(Stored data)
++++++
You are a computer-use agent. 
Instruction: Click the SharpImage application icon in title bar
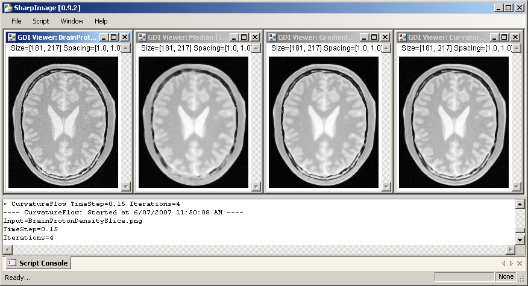pos(7,8)
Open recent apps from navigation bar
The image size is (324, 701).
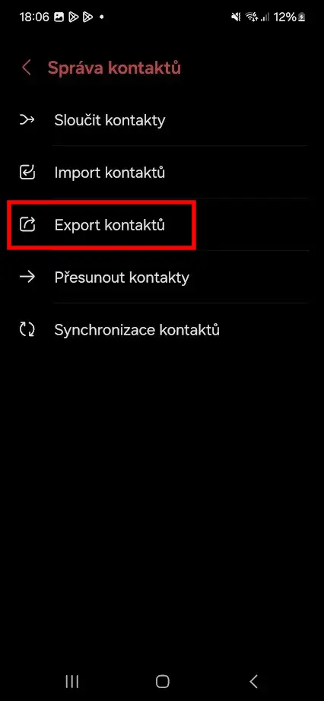coord(72,681)
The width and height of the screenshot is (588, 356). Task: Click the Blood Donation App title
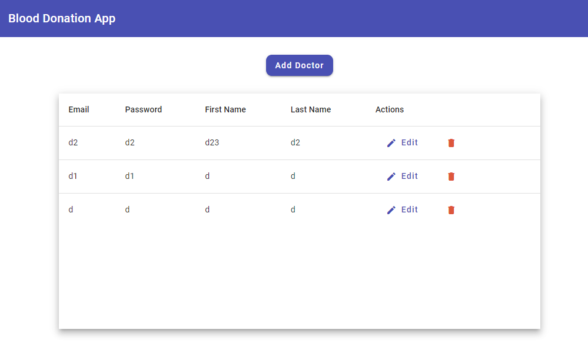point(61,18)
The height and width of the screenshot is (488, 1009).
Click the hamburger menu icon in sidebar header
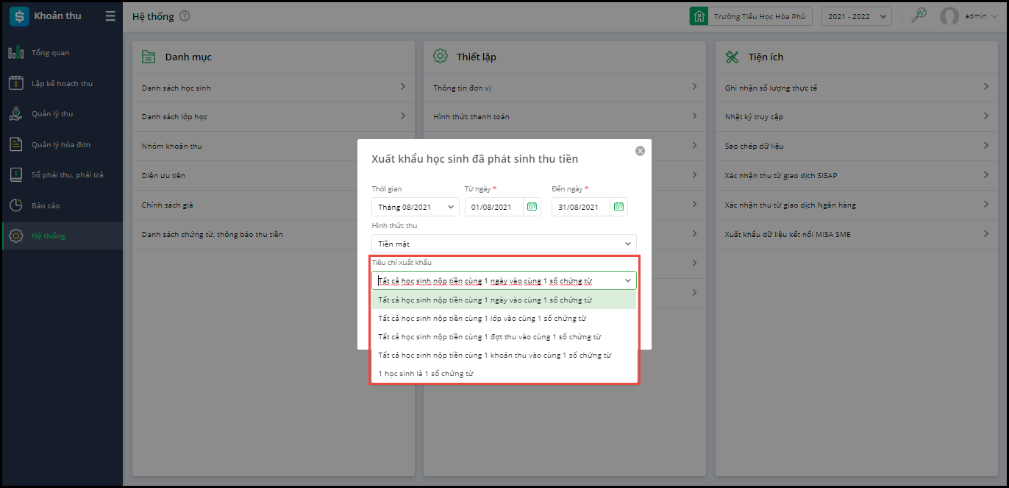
++++++
Aim of the task
You are asked to reproduce each line above exactly, but to exclude the pictures.

Written answer
You are a computer-use agent. 
Instruction: Click the SharpImage application icon in title bar
pos(7,8)
Open recent apps from navigation bar
The image size is (324, 701).
coord(72,681)
The width and height of the screenshot is (588, 356). Task: Click the Blood Donation App title
point(61,18)
The height and width of the screenshot is (488, 1009).
Click the hamburger menu icon in sidebar header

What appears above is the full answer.